Home of U.S. government's open data: https://www.data.gov/

Census data

Data about the American people
Searchable data from the Census survey (every 10 years; most recently in 2020), available in customizable summary tables and maps
Searchable data from the American Community Survey (yearly), available in customizable summary tables and maps
No individual-person level data is provided for privacy reasons, and the geographic resolution of the available summary data is set to protect data privacy as well

Economic Census data

Economic data about the American businesses
Searchable data from the Economic Census survey (every 5 years, most recently in 2017)

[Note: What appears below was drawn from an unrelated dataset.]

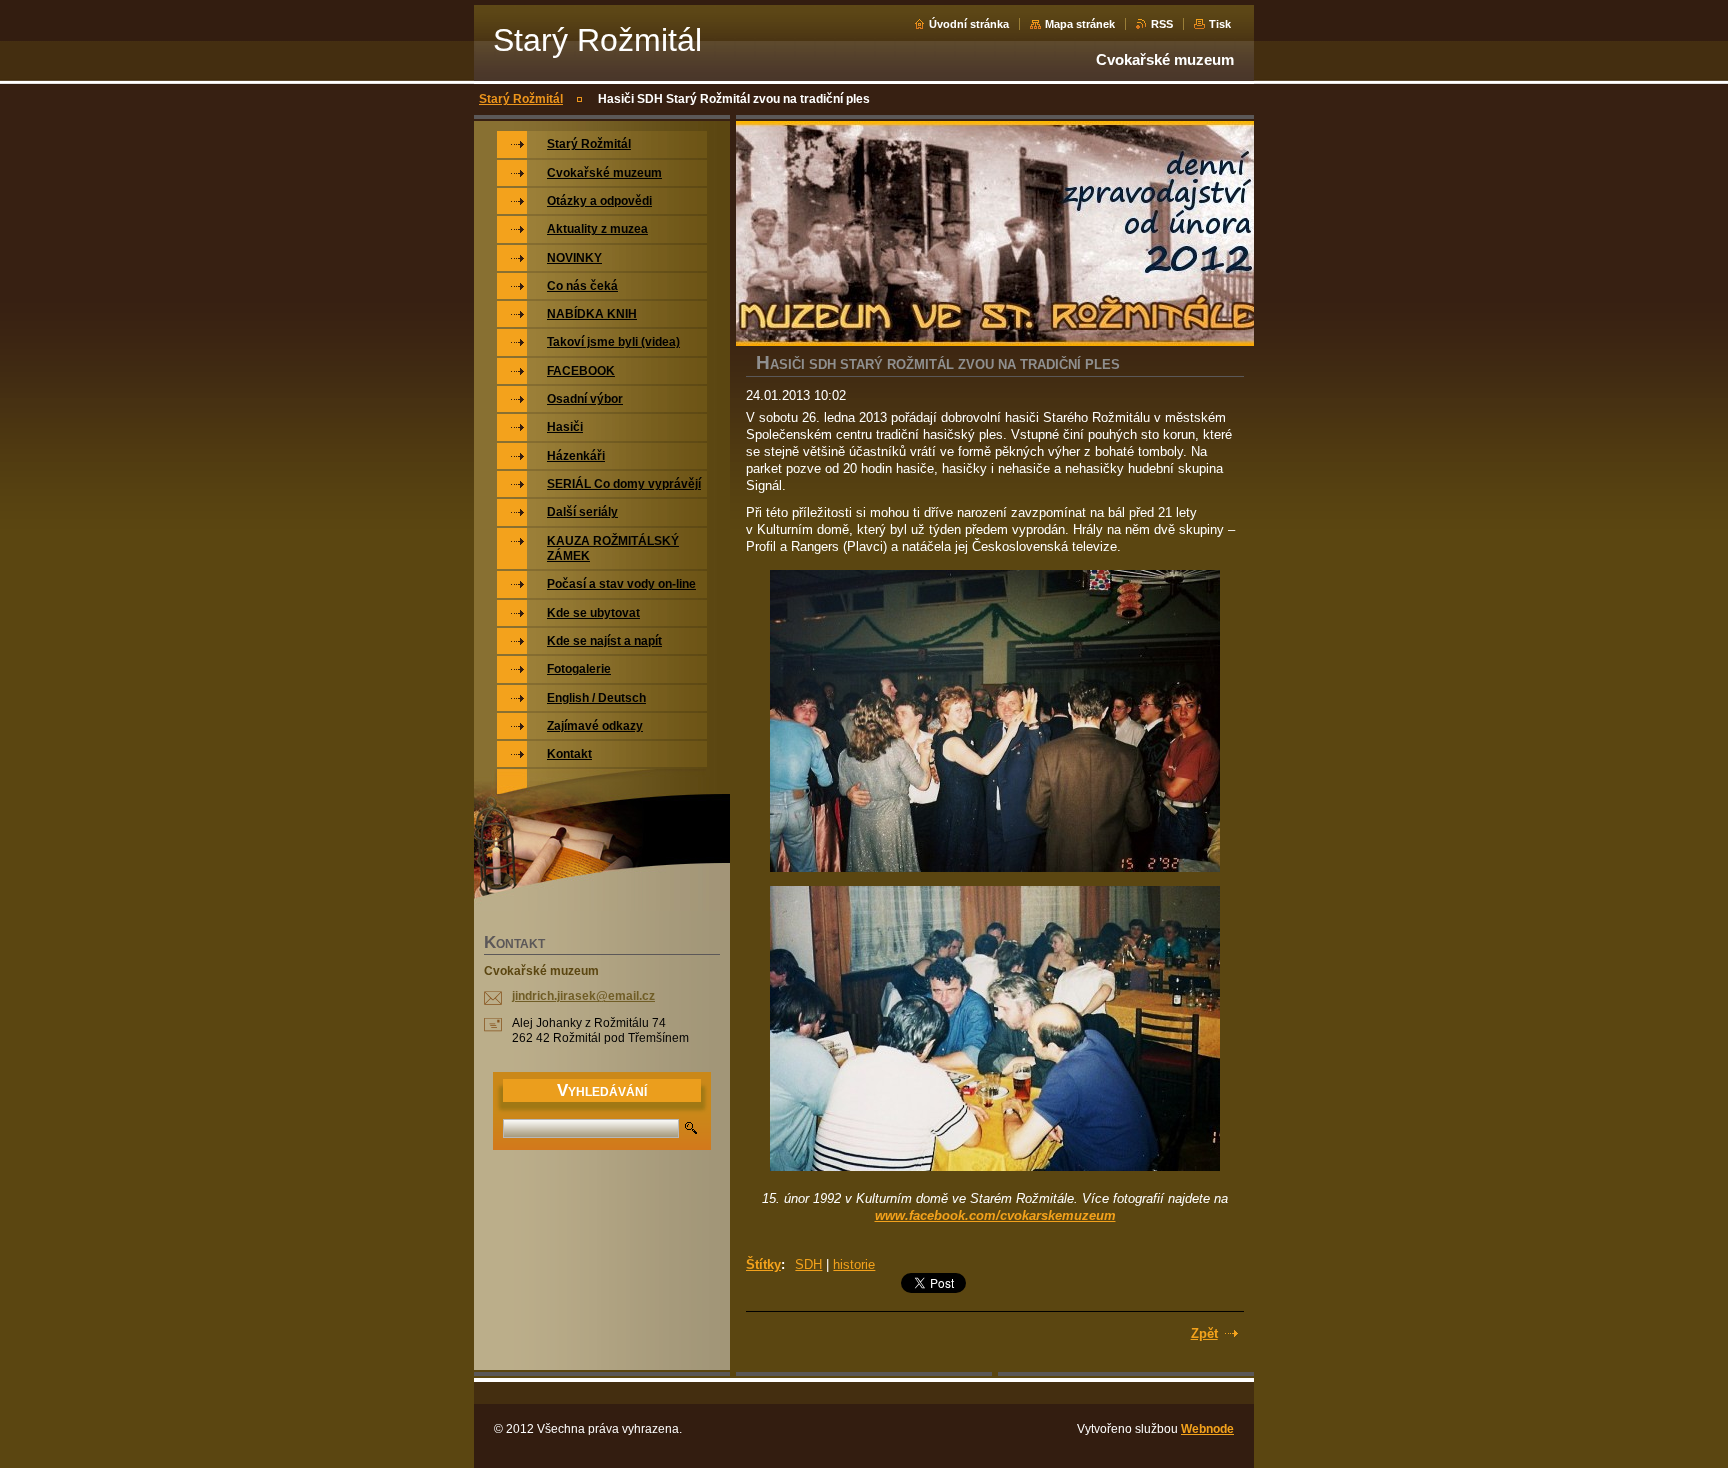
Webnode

Examples of qualitative and text-based data repositories

Qualitative Data Repository

The Qualitative Data Repository (QDR) is a dedicated archive for storing and sharing digital data (and accompanying documentation) generated or collected through qualitative and multi-method research in the social sciences.
Provides leadership and training in—and works to develop and publicize common standards and practices for—managing, archiving, sharing, reusing, and citing qualitative data.

The Corpus of Contemporary American English (COCA)

Contains more than one billion words of text (25+ million words each year 1990-2019) from eight genres: spoken, fiction, popular magazines, newspapers, academic texts, as well as TV and movies subtitles, blogs, and other web pages.
Three main ways to search the corpus (including comparisons between genres and years):
- Frequency list
- Search by individual word
- Search for phrases and strings

Perseus Digital Library

Perseus Digital Library (Perseus 4.0) is a comprehensive and constantly expanded digital library, with a mission to create and make accessible the full record of humanity, including linguistic sources, physical artifacts, and historical spaces.
The flagship collection covers the history, literature and culture of the Greco-Roman world, and classical Greek and Latin.
Other collections include Arabic, Germanic, 19th-Century American, and Renaissance materials.

Museum collections

Open Access at The Met

In 2017, the Metropolitan Museum of Art (The Met) made all images of public-domain works in its collection available under the Creative Commons Zero (CC0) license, which allows unrestricted use, sharing, and remixing. The change reflects The Met's commitment to increasing access to the collection in a digital age.

Open Access at the Cleveland Museum of Art

The Cleveland Museum of Art became an Open Access institution in 2019. All the images of public-domain works in the collection are available under the Creative Commons Zero (CC0) license, and can be used, shared, and remixed without restrictions. In addition, portions of collections information (metadata) for more than 61,000 artworks, both in the public domain and those works with copyright or other restrictions, are now available. 

Bucknell Digital Commons

Bucknell Digital Commons, a service of Bucknell University Libraries, is an institutional repository that bring together all of Bucknell University's research and scholarship under one umbrella, with an aim to preserve and provide access to that research and scholarship.

The research and scholarly output included in Bucknell Digital Commons is selected and deposited by the individual university departments and centers on campus. The repository is an excellent vehicle for working papers or copies of published articles and conference papers, as well as presentations, senior theses, and other works not published elsewhere.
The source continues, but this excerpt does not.